The Relationship Between Man and Nature. English Coursework.

In this piece of coursework, I’m going to discover the relation ship between man and nature, using two poets’ works.

The poets I am studying are Robert Frost and R. S. Thomas. The works I have chosen by Robert Frost are Mending Wall, Two Look At Two, After Apple-Picking, and Mowing. I will study Mowing and Mending Wall in more detail.

The works I have chosen to study by R. S. Thomas are Lore, Farm Child, The Evacuee, and Cynddlan On A Tractor. I will be studying Lore and The Evacuee in more detail.

Mowing – Robert Frost.

This poem is, as the title suggests, about mowing. It’s one man out in the fields mowing with his scythe and his imagination running away with him, making him think that his scythe was whispering.

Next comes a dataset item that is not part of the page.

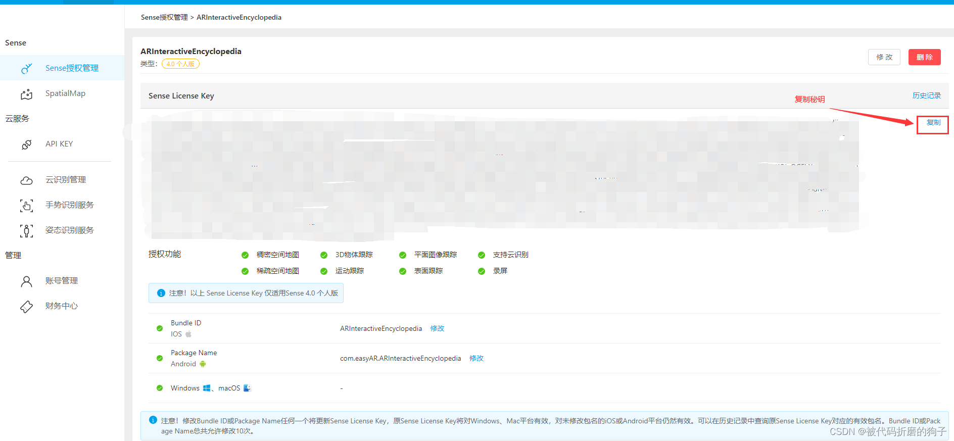Open 财务中心 in the sidebar menu
This screenshot has height=441, width=954.
pos(62,306)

“What was it it whispered? I know not my self.

…The silence, which was why it whispered and did not speak.” It’s silent in the fields, only a bird or two, maybe, to keep him company. It’s so silent, his mind makes him think that there is something else there; he’s basically going mad from the silence.

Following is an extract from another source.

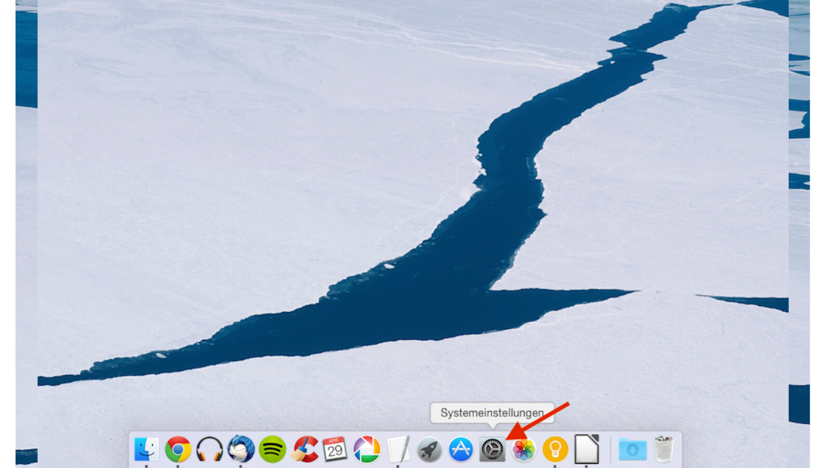Launch the App Store from dock
The width and height of the screenshot is (832, 468).
click(461, 449)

He personifies the scythe, saying that it ‘whispered’. You and I both know that that scythe, that any scythe, is an inanimate object, it can’t talk. His imagination runs away with him.

The language used in this poem is rather more formal than you would hear in normal language. Could you imagine saying, ‘what was it he/she/it/they whispered? I know not myself.’? You would think, if anyone said that now, that they were mad. You don’t hear people saying things like that, except in Shakespeare. Which is probably where Mr. Frost got a lot of his ideas from, as it sounds like the kind of thing that Shakespeare would say.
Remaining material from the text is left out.